La coexistence entre la presse papier et celle électronique est possible, ont-ils fait remarquer, relevant que plusieurs publications ont créé leurs versions électroniques.
Les intervenants ont, en outre, fait savoir que la presse écrite saura relever le défi de la concurrence déséquilibrée avec les nouvelles technologies de l’information, élément désormais complémentaire de la pratique journalistique.
Malgré ces défis, la presse écrite restera le produit le plus noble des médias, ont-ils estimé, relevant que la lecture de journaux est une habitude, une discipline sociale et un critère de développement des pays.
Les nouvelles technologies, qui ont radicalement transformé l’exercice de la profession, sont désormais une opportunité à saisir par les journalistes et responsables d’organe de presse, ont-ils souligné.
La gratuité de l’information, une nouvelle donne
Les participants ont estimé que le journalisme traverse actuellement une étape de mutation et de transformation en vue de créer de nouvelles habitudes chez les lecteurs et de nouveaux rapports avec l’écriture tout en introduisant une nouvelle donne, celle de la gratuité de l’information.
La véritable menace pour la presse écrite est le coût de production qui ne cesse d’augmenter, notamment à cause du prix du papier, ont mis en garde les intervenants.
Par ailleurs, les participants ont indiqué qu’une importante fracture numérique existe entre les pays arabes et étrangers, relevant que ce fossé changera la culture d’accès à l’information pour les jeunes générations.
Les intervenants à la 3ème session de ce colloque ont insisté sur la création d’un Fond pour diminuer cette fracture dans les pays arabes, s’inspirant en cela du «Fond numérique» initié par plusieurs pays africains.
L’ancien ministre de la communication, Mohamed Nabil Benabdallah s’est interrogé dans un exposé sur la capacité de survie de la presse écrite face au pouvoir des médias électroniques, notamment grâce à la facilité d’accès à l’information sur Internet.

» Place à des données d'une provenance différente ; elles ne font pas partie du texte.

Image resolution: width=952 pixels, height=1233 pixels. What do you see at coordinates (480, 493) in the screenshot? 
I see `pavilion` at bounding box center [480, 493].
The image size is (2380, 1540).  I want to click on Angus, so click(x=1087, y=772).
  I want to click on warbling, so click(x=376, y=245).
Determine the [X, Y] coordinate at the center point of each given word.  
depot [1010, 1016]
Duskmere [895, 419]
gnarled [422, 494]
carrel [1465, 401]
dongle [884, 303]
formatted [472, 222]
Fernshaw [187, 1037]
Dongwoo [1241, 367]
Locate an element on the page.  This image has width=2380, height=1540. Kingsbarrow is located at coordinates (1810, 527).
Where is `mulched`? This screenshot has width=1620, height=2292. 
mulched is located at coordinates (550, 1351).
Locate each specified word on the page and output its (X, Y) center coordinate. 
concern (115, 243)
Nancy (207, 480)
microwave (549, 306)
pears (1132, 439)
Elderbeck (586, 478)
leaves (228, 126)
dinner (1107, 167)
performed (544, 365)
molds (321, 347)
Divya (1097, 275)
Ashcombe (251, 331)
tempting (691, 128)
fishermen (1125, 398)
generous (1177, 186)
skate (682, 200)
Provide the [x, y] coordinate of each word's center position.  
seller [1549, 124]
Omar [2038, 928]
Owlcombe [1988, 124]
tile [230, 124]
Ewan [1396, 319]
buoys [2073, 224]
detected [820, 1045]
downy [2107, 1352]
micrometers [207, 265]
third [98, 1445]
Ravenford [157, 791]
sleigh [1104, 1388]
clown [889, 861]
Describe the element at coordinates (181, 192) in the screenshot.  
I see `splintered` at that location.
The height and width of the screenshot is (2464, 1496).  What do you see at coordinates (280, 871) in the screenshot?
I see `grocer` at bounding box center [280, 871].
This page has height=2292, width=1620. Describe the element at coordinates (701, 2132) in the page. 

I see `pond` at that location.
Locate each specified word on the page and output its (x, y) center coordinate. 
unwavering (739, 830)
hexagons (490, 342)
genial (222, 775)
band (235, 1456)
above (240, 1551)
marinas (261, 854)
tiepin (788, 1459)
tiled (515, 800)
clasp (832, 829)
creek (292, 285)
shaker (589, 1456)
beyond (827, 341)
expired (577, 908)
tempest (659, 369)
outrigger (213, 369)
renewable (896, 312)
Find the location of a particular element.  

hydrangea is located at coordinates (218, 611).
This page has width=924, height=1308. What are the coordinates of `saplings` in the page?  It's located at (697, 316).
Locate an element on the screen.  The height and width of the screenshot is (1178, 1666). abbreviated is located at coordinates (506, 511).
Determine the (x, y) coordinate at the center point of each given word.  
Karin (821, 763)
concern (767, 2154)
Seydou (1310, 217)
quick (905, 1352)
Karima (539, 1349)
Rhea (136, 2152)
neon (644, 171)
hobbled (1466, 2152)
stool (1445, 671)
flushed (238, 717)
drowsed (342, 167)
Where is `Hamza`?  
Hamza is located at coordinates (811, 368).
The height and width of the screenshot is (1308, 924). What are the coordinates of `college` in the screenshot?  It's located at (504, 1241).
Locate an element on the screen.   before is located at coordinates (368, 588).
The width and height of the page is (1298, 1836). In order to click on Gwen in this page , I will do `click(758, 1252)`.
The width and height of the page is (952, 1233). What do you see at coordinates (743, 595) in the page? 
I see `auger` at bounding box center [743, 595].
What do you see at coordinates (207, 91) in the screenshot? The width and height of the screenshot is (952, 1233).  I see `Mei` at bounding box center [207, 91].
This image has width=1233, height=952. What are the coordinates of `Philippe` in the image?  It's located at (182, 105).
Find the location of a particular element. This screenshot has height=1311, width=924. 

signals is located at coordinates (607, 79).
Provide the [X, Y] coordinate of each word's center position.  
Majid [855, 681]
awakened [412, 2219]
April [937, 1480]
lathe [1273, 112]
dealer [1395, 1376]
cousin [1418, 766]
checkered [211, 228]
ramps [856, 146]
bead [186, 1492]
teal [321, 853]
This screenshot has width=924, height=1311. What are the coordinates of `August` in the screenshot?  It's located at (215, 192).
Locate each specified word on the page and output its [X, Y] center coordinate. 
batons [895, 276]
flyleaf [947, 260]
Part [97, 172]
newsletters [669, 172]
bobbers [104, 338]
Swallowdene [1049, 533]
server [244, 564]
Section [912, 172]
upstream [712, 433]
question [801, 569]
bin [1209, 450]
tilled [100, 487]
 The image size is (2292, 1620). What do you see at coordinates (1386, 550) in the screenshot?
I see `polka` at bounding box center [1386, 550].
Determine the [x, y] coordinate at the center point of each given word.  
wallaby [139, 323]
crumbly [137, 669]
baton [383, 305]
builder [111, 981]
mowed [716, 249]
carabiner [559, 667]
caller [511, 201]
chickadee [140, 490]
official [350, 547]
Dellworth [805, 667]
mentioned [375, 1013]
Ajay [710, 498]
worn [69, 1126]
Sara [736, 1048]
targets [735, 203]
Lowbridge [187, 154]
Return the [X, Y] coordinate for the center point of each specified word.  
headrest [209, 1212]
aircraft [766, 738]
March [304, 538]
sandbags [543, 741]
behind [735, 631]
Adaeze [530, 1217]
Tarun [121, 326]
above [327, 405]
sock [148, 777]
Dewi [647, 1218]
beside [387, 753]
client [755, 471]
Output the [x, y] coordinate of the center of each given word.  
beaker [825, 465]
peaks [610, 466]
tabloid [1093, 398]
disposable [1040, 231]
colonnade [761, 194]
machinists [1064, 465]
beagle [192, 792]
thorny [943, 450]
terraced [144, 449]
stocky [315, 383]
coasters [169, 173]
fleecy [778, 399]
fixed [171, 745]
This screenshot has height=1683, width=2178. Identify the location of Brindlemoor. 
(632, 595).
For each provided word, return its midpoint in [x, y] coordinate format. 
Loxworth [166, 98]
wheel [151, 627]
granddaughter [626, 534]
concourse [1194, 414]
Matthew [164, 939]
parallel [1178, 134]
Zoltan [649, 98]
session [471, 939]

M. Benabdallah a précisé également que la presse électronique possède un avantage d’importance vitale puisqu’elle fait face à moins de contraintes en comparaison avec la presse papier, relevant que la presse électronique reste prépondérante grâce à sa rapidité, sa diversification et sa présence de par le monde.
Cette conférence s’est déroulée en présence notamment du ministre de la communication, porte-parole du Gouvernement, Khalid Naciri, du Secrétaire général de la Fondation Forum d’Asilah, Mohamed Benaissa et de plusieurs responsables d’organes de presse nationaux et arabes.
Ce colloque initié en collaboration avec le quotidien «Asharq Al Awsat», dans le cadre de la 30e édition du Festival Culturel International d’Asilah, se penchera sur deux autres thèmes, en l’occurrence «les médias et l’indépendance financière» et «la liberté de la presse et la crise de la culture du dialogue».